Exhausted, you give up and let her stuff herself with Skittles while streaming Blippi. It's a dirty hack of a fix, to be sure, but at least you're putting some food in the kid.

What do Kubernetes workloads have in common with capricious toddlers, you ask? The answer is that both have a tendency to go off the rails in unpredictable ways – and unless you understand exactly what's going on, you resort to ugly fixes because you can't identify the root-cause problem. A bug that shows up in a Kubernetes workload one moment may disappear the next. Or, you might run into a situation where you know something's off, but you can't figure out exactly what's causing the issue amid the sprawling conglomeration of services, protocols, and infrastructure components that is your Kubernetes cluster.

Now, we can't tell you how to troubleshoot the behavior of a toddler who acts one way one day, then in a totally opposite way the next day, all the while acting as if her parents are the crazy ones. There are, alas, no tracing tools for toddlers. Fortunately, though, tracing tools and application performance monitoring solutions do exist for Kubernetes. When used in the right way, tracing tools make it possible to get to the root of even the most complex performance issues in microservices architectures

This article demonstrates this by explaining how tracing in Kubernetes works, as well as highlighting best practices for optimizing the performance of the Kubernetes container orchestration platform.

What is Kubernetes tracing?

Kubernetes tracing is the practice of monitoring the execution of Kubernetes-based applications and services on a step-by-step basis.

Typically, Kubernetes tracing involves distributed tracing, which is a specific type of tracing, but other tracing methods are possible. We'll discuss different types of tracing in a moment.

Understanding tracing

First, though, let's talk about tracing in general and how it works.

Tracing is a software monitoring and troubleshooting technique that allows engineers to track the execution of a program step-by-step. In this way, tracing can reveal exactly where a program fails or where a performance problem appears.

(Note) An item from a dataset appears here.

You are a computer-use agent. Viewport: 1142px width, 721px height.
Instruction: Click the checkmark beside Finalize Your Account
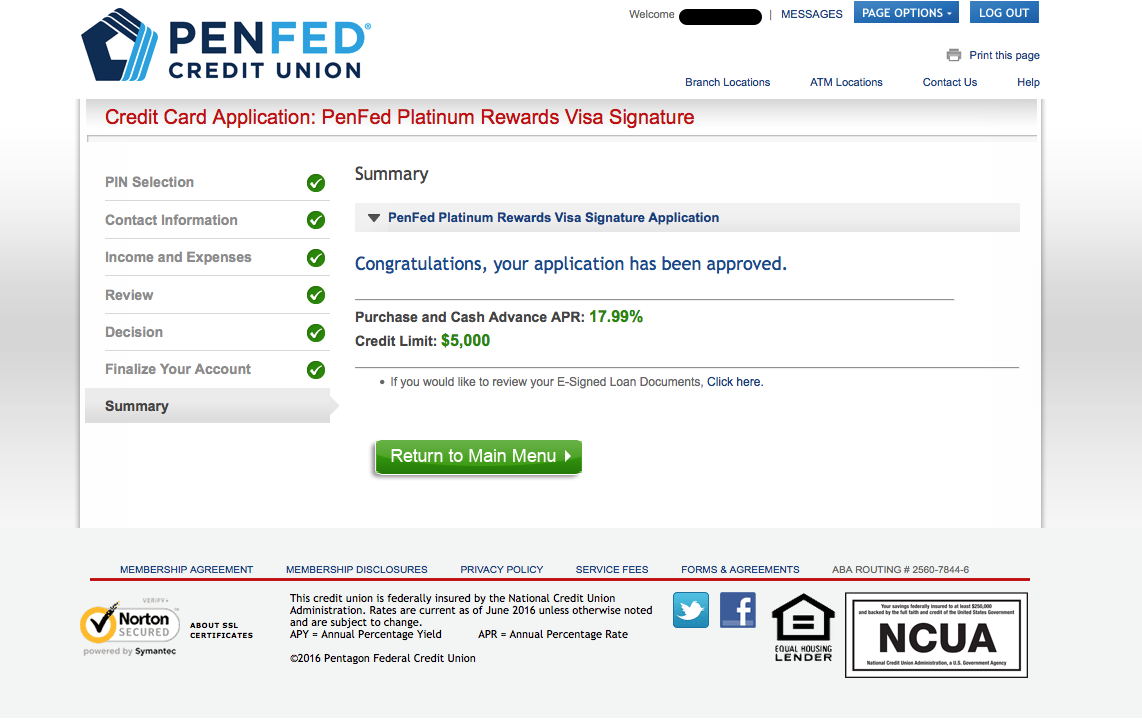click(316, 370)
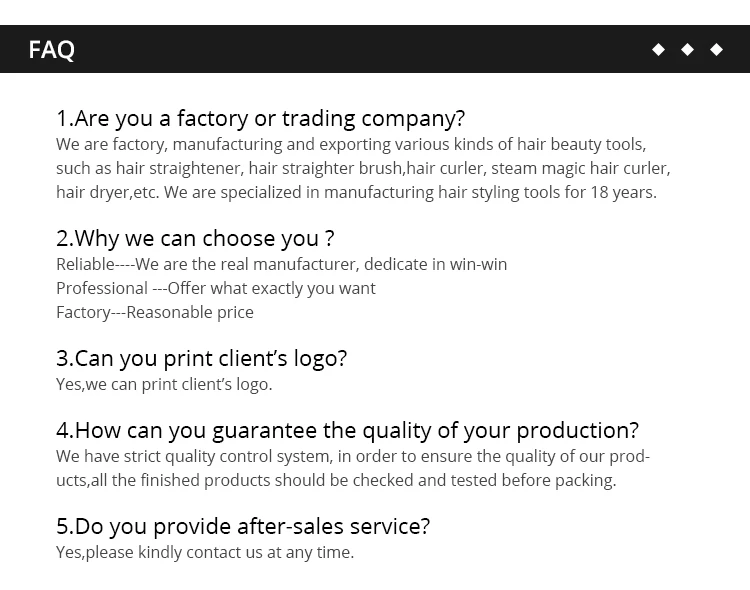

As an example of tracing at work, imagine you have a web application that stores data in Redis. The application is responding slowly to user requests, but you don't know exactly what's going wrong. So you use tracing tools to monitor requests as they flow from HTTP clients, to the application server, to the Redis data store and back again to the client. By monitoring how long each step of the journey takes, you can identify where the delay occurs and which component it's associated with. That's a lot better than simply knowing that requests are slow but having no idea where the issue originates.

Tracing vs. logging

Importantly, tracing is different from other forms of logging and monitoring because with tracing, you monitor requests as they flow through multiple software components. In contrast, most monitoring and logging tools record only events or collect metrics.

For example, a log for the web app described above might record that a client request was processed and tell you how long it took to complete it. But a log wouldn't typically offer granular, step-by-step details on exactly how the request proceeded. Likewise, a monitoring tool may tell you how much CPU and memory an application was consuming at a given point in time. But it won't show you how requests were flowing within the application at any given moment.

app.groundcover.com

Distributed tracing vs. system call tracing and application tracing

It's worth noting, too, that there are multiple types of tracing – most notably, distributed tracing, system call tracing, and application tracing.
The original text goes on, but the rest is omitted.